I’ll admit it: I have a hard time dealing with it when good things happen for me. I think it taps into old issues of low self-worth and into my tendencies toward perfectionism. And in the past year, a lot of good things have happened! Recently I’ve been a little emotional about it all.
I was talking about all of this with my therapist last week and we were sort of chuckling about how this is something she’s seen me go through for years: When things start going really well, I can get scared/moody/anxious/even depressed. But there’s a key difference now, she told me. In the past, whenever I would come to the brink of a big success, I would feel these feelings of unworthiness and fear and subconsciously do whatever it took to either keep myself from moving any further forward, or to sabotage myself and take myself down a peg. That means bingeing, reverting back to old habits of being late, procrastinating and any number of other self-destructive behaviors.

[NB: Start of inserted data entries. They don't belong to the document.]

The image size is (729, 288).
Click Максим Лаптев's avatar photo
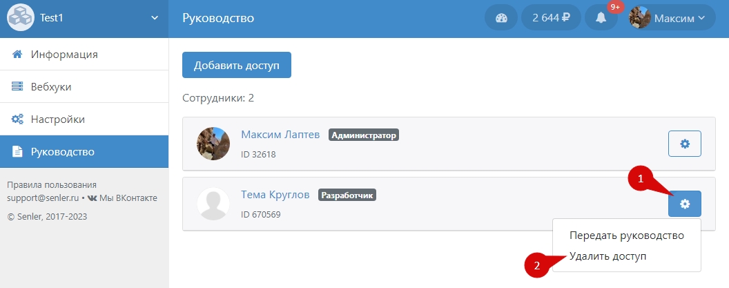click(213, 144)
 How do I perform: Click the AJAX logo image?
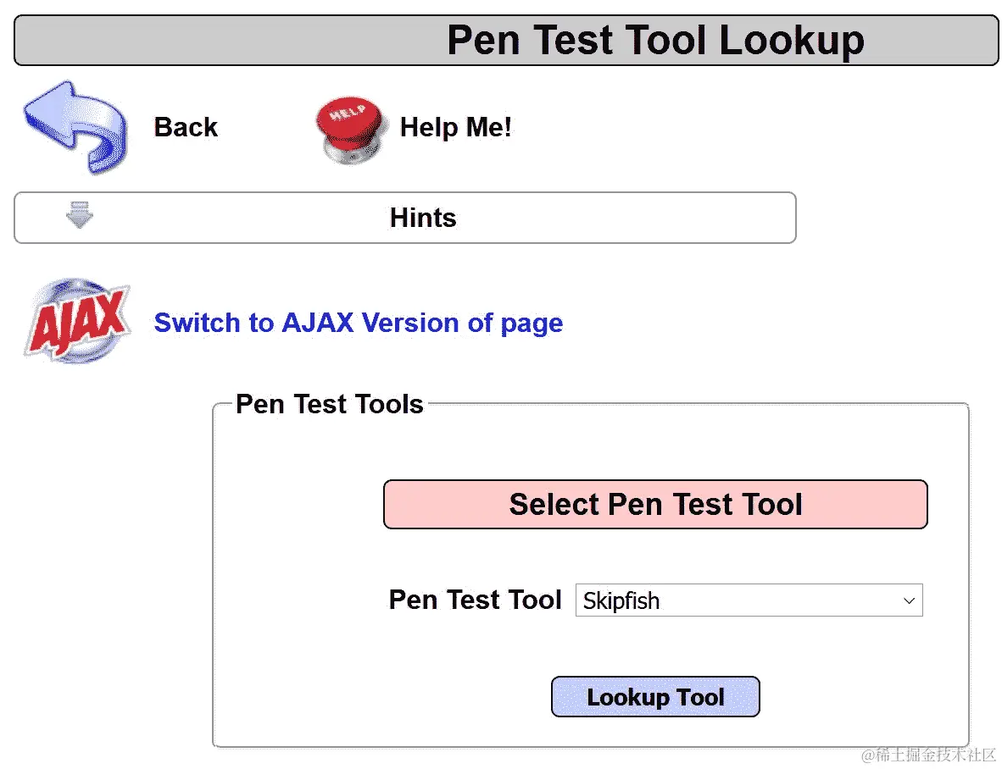[x=78, y=321]
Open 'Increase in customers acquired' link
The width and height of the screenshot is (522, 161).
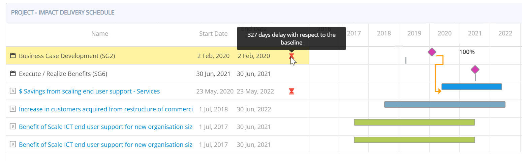pos(105,109)
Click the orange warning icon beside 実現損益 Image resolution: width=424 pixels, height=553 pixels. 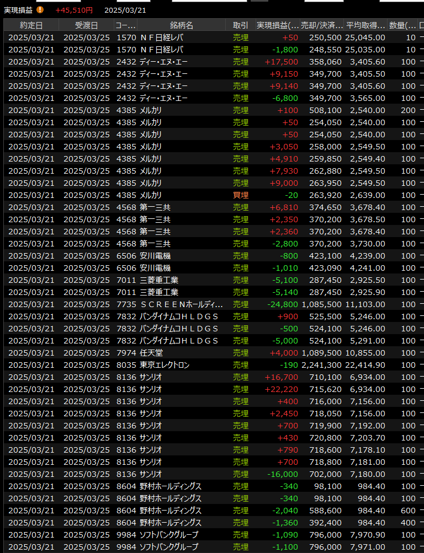tap(40, 10)

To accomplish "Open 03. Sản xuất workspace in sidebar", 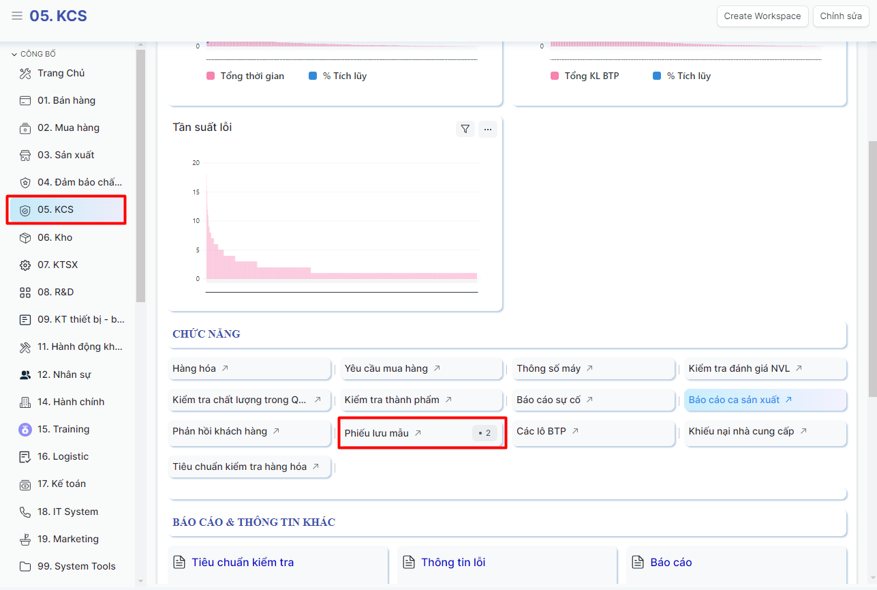I will point(66,155).
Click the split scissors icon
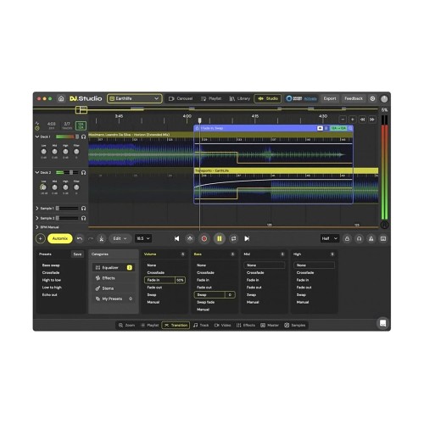The width and height of the screenshot is (424, 424). point(101,238)
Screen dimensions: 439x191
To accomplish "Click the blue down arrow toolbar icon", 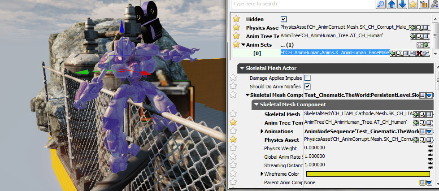I will tap(403, 4).
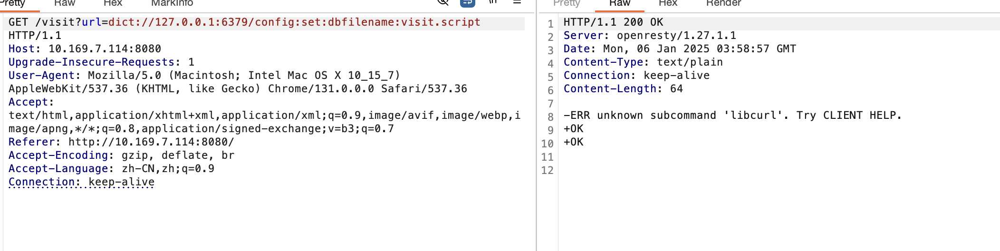Click the dict:// URL in the GET line
Image resolution: width=1000 pixels, height=251 pixels.
tap(294, 22)
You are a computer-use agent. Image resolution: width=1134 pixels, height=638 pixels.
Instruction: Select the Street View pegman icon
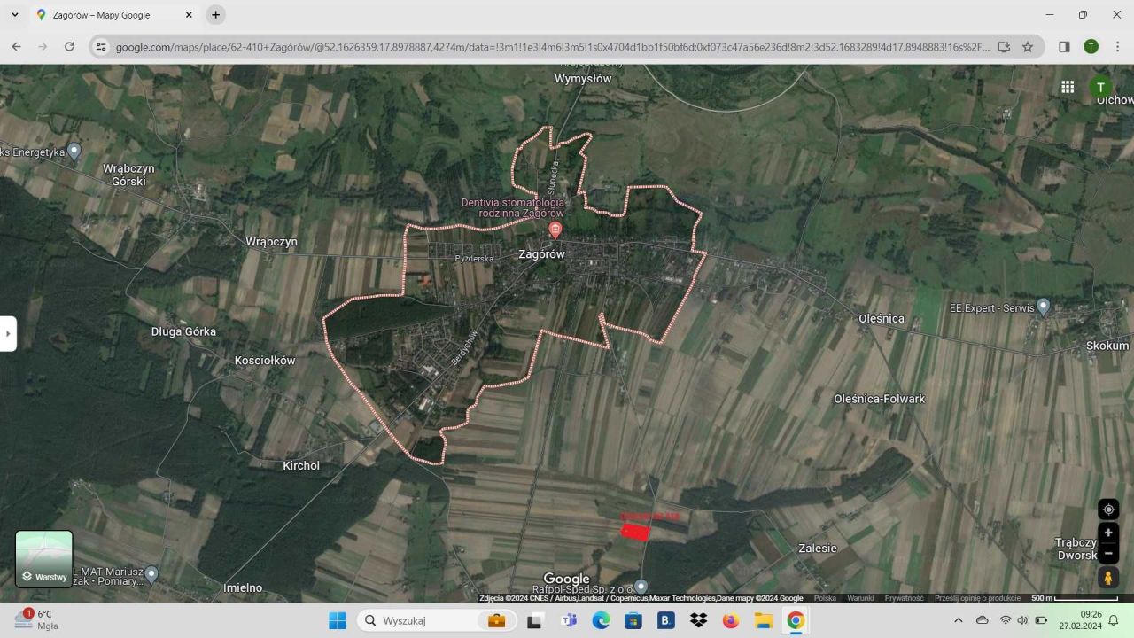tap(1108, 578)
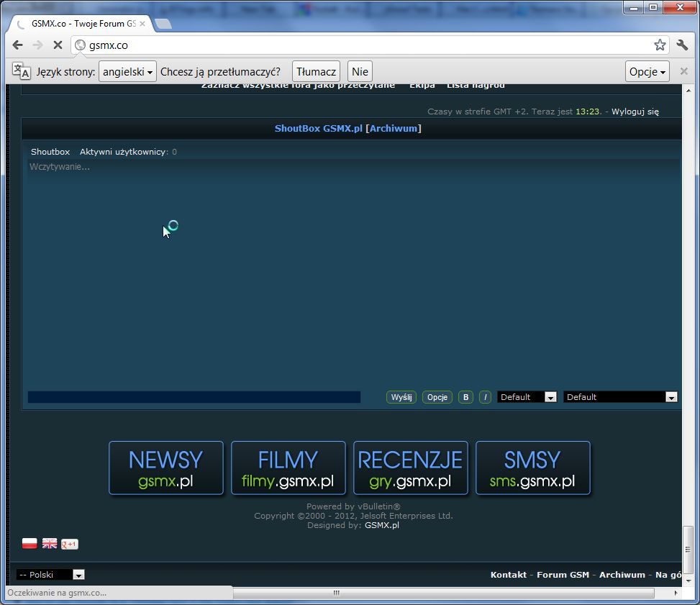Select the Polish flag icon
Screen dimensions: 700x605
(x=29, y=544)
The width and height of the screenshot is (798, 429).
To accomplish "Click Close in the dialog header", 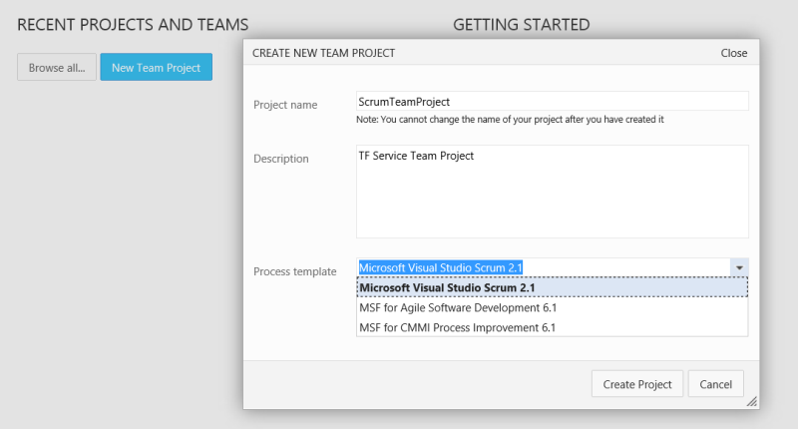I will tap(733, 53).
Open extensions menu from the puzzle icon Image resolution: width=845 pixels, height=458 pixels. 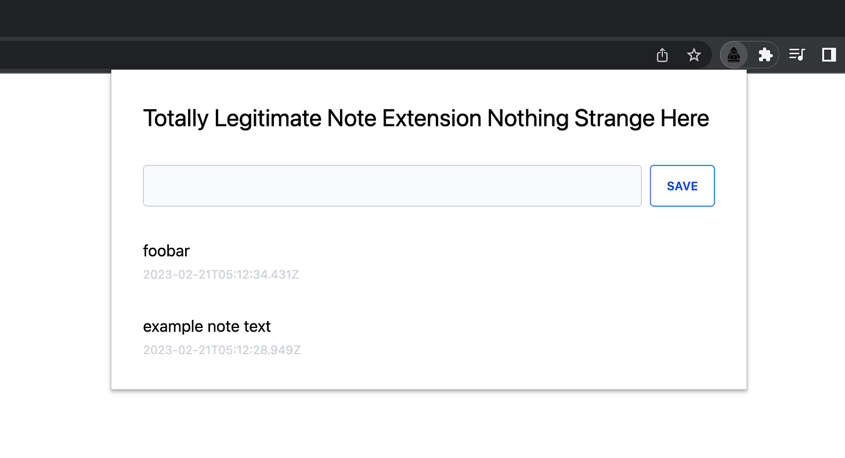click(x=765, y=55)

This time, things are different. I’m still feeling that anxiety, and that sense of “Am I really worthy of all of these good things that are happening?” but I’m not recoiling, not self-sabotaging, not bingeing. I’m moving forward, step by step to heal even more, create the life I want and make my dreams happen (This web site is one of them—and getting to talk to all of you!) It’s been hard work getting here, but it’s all been worth it.
What I’m really left with right now is a sense of awe and gratitude for life and for people. My trust in the Universe and the transcendent goodness that can be present in people is confirmed and grows every time I read a comment in which you guys are reaching out and supporting each other, every time I get an email from one of you in my inbox, every time I hear from one of you that you’ve taken another step in your recovery or had a little victory.
Emotions—even happy, loving and healing ones like those I’m feeling now—are hard for we binge-eaters, emotional eaters or addictive types to deal with sometimes. That’s why we turned to food in the first place. But I’d like to invite every one of your to open your heart and allow yourself to feel a little awe and gratitude today, whether it’s for a pink blossom on a cherry tree, a fuzzy caterpiller on the sidewalk, a delicious latte (like the one I’m sipping right now!), a friend, a mentor, anything.
Let’s really try to feel these good feelings today. And, please, share yours!